- [YOUR GOAL] Please restate every record below word for word.

-- DATA FOR ANALYSIS follows --

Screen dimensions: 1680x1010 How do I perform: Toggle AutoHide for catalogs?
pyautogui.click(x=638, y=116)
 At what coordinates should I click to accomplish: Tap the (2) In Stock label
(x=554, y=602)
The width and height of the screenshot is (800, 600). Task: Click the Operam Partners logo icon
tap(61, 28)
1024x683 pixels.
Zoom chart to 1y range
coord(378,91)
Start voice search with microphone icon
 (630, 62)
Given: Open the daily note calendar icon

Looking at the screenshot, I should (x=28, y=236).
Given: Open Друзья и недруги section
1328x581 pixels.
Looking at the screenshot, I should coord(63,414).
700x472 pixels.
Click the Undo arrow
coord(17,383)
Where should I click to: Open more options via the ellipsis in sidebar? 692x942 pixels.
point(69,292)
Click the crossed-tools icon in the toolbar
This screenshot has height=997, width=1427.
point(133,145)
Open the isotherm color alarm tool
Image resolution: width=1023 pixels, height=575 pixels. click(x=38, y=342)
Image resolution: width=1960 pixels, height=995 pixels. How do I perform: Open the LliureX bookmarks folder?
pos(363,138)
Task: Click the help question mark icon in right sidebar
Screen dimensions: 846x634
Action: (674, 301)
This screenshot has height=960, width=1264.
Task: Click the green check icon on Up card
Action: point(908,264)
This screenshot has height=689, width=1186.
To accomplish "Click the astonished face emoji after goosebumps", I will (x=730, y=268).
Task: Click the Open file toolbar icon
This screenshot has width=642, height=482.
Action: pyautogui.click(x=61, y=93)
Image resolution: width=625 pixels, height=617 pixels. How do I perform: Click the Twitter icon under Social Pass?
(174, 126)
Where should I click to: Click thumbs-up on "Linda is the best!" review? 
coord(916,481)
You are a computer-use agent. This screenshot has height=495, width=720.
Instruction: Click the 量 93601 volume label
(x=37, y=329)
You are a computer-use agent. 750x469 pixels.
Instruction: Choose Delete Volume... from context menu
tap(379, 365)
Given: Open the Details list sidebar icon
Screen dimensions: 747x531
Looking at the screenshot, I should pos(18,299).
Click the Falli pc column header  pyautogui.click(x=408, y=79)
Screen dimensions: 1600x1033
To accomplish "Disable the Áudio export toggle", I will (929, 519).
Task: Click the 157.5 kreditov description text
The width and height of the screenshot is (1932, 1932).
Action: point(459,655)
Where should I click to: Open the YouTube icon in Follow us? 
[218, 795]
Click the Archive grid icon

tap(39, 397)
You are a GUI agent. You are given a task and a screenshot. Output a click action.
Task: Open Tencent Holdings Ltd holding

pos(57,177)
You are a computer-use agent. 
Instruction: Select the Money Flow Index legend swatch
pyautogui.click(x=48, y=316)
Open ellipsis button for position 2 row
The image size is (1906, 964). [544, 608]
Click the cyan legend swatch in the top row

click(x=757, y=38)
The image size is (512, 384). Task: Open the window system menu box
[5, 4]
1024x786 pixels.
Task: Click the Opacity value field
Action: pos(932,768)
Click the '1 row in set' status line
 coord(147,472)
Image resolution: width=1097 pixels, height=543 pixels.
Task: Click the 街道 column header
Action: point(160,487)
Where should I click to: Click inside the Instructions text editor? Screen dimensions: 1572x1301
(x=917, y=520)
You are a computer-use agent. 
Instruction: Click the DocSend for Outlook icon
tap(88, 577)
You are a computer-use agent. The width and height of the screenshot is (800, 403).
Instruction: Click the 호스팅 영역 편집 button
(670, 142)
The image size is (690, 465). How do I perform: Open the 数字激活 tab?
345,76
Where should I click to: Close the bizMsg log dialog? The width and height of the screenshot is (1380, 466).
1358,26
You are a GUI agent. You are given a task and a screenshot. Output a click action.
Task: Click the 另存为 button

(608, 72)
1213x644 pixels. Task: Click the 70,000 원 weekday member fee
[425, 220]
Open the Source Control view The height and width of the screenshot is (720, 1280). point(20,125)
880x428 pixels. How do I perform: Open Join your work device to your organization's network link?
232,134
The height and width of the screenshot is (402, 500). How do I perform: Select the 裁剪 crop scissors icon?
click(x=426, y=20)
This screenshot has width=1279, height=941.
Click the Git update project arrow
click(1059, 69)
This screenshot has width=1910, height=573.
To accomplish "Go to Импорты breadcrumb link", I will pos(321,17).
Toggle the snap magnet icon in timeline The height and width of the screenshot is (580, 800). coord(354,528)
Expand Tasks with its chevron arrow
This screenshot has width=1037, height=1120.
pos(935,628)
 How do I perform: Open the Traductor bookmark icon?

-- DATA FOR ANALYSIS concluded --

- [SOLUTION TO THIS PROBLEM]
Screen dimensions: 1680x1010 How do I perform: Toggle AutoHide for catalogs?
pyautogui.click(x=638, y=116)
 At what coordinates should I click to accomplish: Tap the (2) In Stock label
(x=554, y=602)
The width and height of the screenshot is (800, 600). Task: Click the Operam Partners logo icon
tap(61, 28)
1024x683 pixels.
Zoom chart to 1y range
coord(378,91)
Start voice search with microphone icon
 (630, 62)
Given: Open the daily note calendar icon

Looking at the screenshot, I should (x=28, y=236).
Given: Open Друзья и недруги section
1328x581 pixels.
Looking at the screenshot, I should coord(63,414).
700x472 pixels.
Click the Undo arrow
coord(17,383)
Where should I click to: Open more options via the ellipsis in sidebar? 692x942 pixels.
point(69,292)
Click the crossed-tools icon in the toolbar
This screenshot has height=997, width=1427.
point(133,145)
Open the isotherm color alarm tool
Image resolution: width=1023 pixels, height=575 pixels. click(x=38, y=342)
Image resolution: width=1960 pixels, height=995 pixels. How do I perform: Open the LliureX bookmarks folder?
pos(363,138)
Task: Click the help question mark icon in right sidebar
Screen dimensions: 846x634
Action: (674, 301)
This screenshot has height=960, width=1264.
Task: Click the green check icon on Up card
Action: point(908,264)
This screenshot has height=689, width=1186.
To accomplish "Click the astonished face emoji after goosebumps", I will (x=730, y=268).
Task: Click the Open file toolbar icon
This screenshot has width=642, height=482.
Action: pyautogui.click(x=61, y=93)
Image resolution: width=625 pixels, height=617 pixels. How do I perform: Click the Twitter icon under Social Pass?
(174, 126)
Where should I click to: Click thumbs-up on "Linda is the best!" review? 
coord(916,481)
You are a computer-use agent. This screenshot has height=495, width=720.
Instruction: Click the 量 93601 volume label
(x=37, y=329)
You are a computer-use agent. 750x469 pixels.
Instruction: Choose Delete Volume... from context menu
tap(379, 365)
Given: Open the Details list sidebar icon
Screen dimensions: 747x531
Looking at the screenshot, I should pos(18,299).
Click the Falli pc column header  pyautogui.click(x=408, y=79)
Screen dimensions: 1600x1033
To accomplish "Disable the Áudio export toggle", I will (929, 519).
Task: Click the 157.5 kreditov description text
The width and height of the screenshot is (1932, 1932).
Action: point(459,655)
Where should I click to: Open the YouTube icon in Follow us? 
[218, 795]
Click the Archive grid icon

tap(39, 397)
You are a GUI agent. You are given a task and a screenshot. Output a click action.
Task: Open Tencent Holdings Ltd holding

pos(57,177)
You are a computer-use agent. 
Instruction: Select the Money Flow Index legend swatch
pyautogui.click(x=48, y=316)
Open ellipsis button for position 2 row
The image size is (1906, 964). [544, 608]
Click the cyan legend swatch in the top row

click(x=757, y=38)
The image size is (512, 384). Task: Open the window system menu box
[5, 4]
1024x786 pixels.
Task: Click the Opacity value field
Action: pos(932,768)
Click the '1 row in set' status line
 coord(147,472)
Image resolution: width=1097 pixels, height=543 pixels.
Task: Click the 街道 column header
Action: point(160,487)
Where should I click to: Click inside the Instructions text editor? Screen dimensions: 1572x1301
(x=917, y=520)
You are a computer-use agent. 
Instruction: Click the DocSend for Outlook icon
tap(88, 577)
You are a computer-use agent. The width and height of the screenshot is (800, 403).
Instruction: Click the 호스팅 영역 편집 button
(670, 142)
The image size is (690, 465). How do I perform: Open the 数字激活 tab?
345,76
Where should I click to: Close the bizMsg log dialog? The width and height of the screenshot is (1380, 466).
1358,26
You are a GUI agent. You are given a task and a screenshot. Output a click action.
Task: Click the 另存为 button

(608, 72)
1213x644 pixels. Task: Click the 70,000 원 weekday member fee
[425, 220]
Open the Source Control view The height and width of the screenshot is (720, 1280). point(20,125)
880x428 pixels. How do I perform: Open Join your work device to your organization's network link?
232,134
The height and width of the screenshot is (402, 500). How do I perform: Select the 裁剪 crop scissors icon?
click(x=426, y=20)
This screenshot has width=1279, height=941.
Click the Git update project arrow
click(1059, 69)
This screenshot has width=1910, height=573.
To accomplish "Go to Импорты breadcrumb link", I will pos(321,17).
Toggle the snap magnet icon in timeline The height and width of the screenshot is (580, 800). coord(354,528)
Expand Tasks with its chevron arrow
This screenshot has width=1037, height=1120.
pos(935,628)
 How do I perform: Open the Traductor bookmark icon?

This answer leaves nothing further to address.